British newspaper hallucinates about Latvian penis

Take note – story published 6 years ago

The use of a question as a headline is usually an indicator that the writer lacks the courage of their conviction, and that appears to be the case in a report in the UK press about the possible presence of a phantom penis on stage during Latvia's Eurovision song contest rehearsal.

With a mindset more suggestive of Erosvision than Eurovision, the Metro daily, and more specifically bylined writer Benny Royston asks the question literally no-one else would have thought of asking, and even if they had, would probably think of it as a cause to seek urgent Freudian analysis:

"Did Latvia just use a penis in their Eurovision Song Contest rehearsal?"

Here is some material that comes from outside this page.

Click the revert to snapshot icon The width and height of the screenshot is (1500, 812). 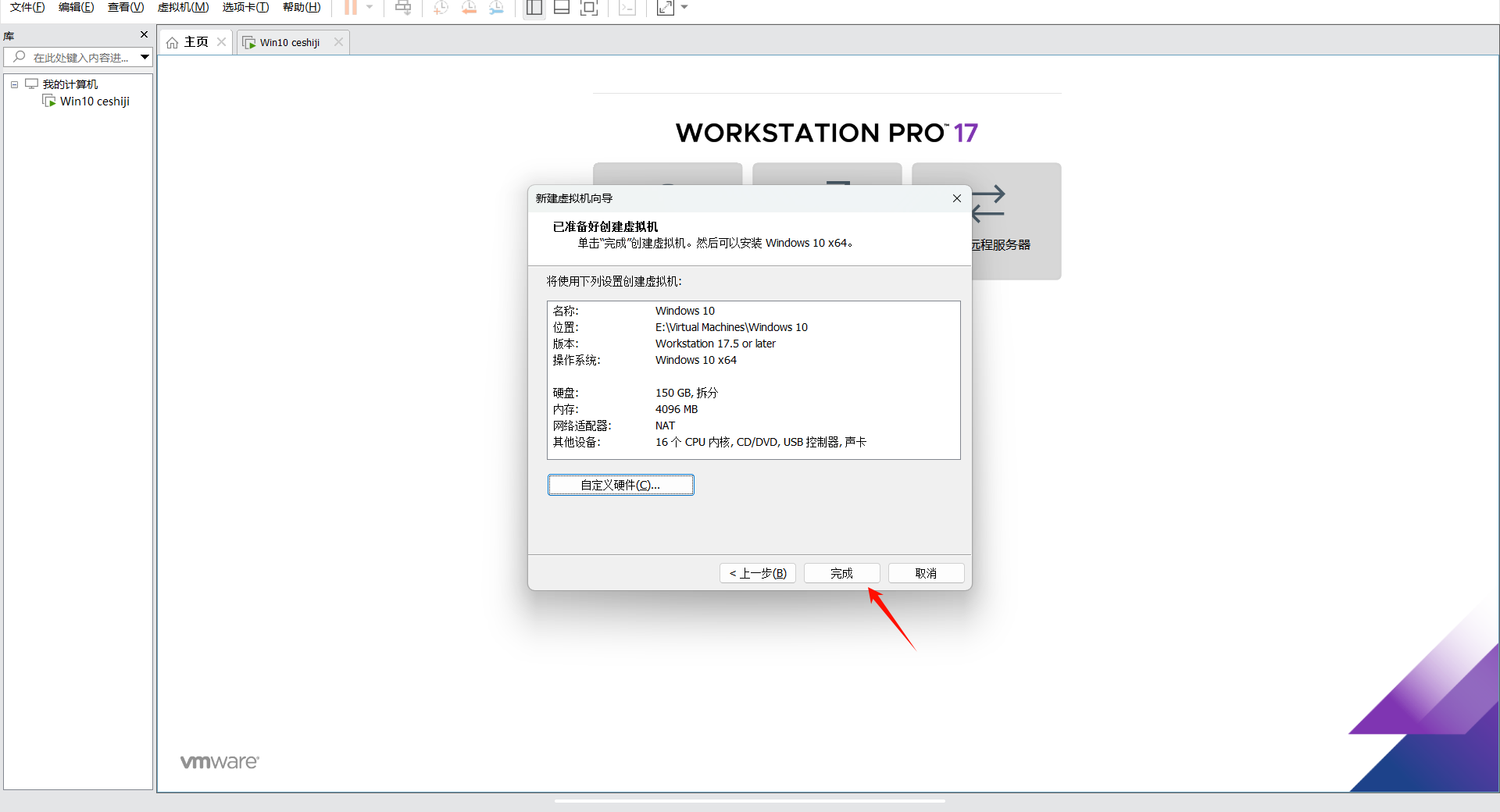469,8
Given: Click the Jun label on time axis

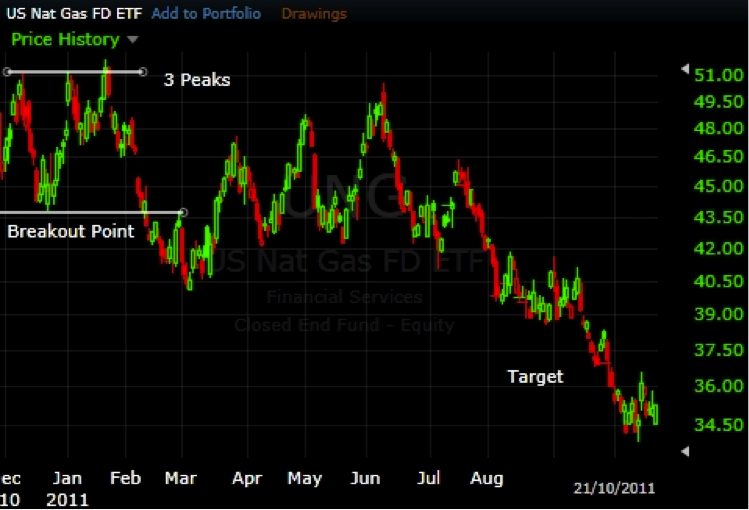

We shall skip over the use of the singular 'Latvia' as a collective noun and concentrate on answering this Metro sexual question.

The answer is "No". Hard though it might be to take, there was no Johnson on stage.

Though the band in question, Triana Park, does feature several members, none of them are reproductive organs. Not even the keyboard player.

However, it cannot be denied that the human mind is predisposed to form familiar pictures out of even the most arbitrary collisions of shapes and lines.

What is remarkable in this case history is that the reproductive organ was not only noticed, but that it was then examined in microscopic detail, quite possibly for hours, and yet still no conclusive answer could be provided to the baffling conundrum: "Did Latvia just use a penis in their Eurovision Song Contest rehearsal?"

Temporarily shaking off thoughts of male genitalia for a few moments, the Metro piece then does a fair analysis of Triana Park's song and chances in the Eurovision finals in Kyiv next week, albeit while exhibiting monomaniac repressive tendencies by inserting a few schlong-related puns along the way.

But then, falling prey again to the irresistible nature of the sexual urge that has enabled mankind's spread across the globe from unpromising prehistoric fumblings in Africa to the orgasmic achievements of modern technology which will soon see him thrusting into the cosmos to colonize other worlds, Metro returns to its phallocentric philosophizing by posing another question:

"So, was it a penis?"

More than 100 people have attempted to answer this question. If the poll results can be believed, at the time of writing nearly two thirds of Metro's readership admitted seeing dong.

Meanwhile, Brexit negotiations continue.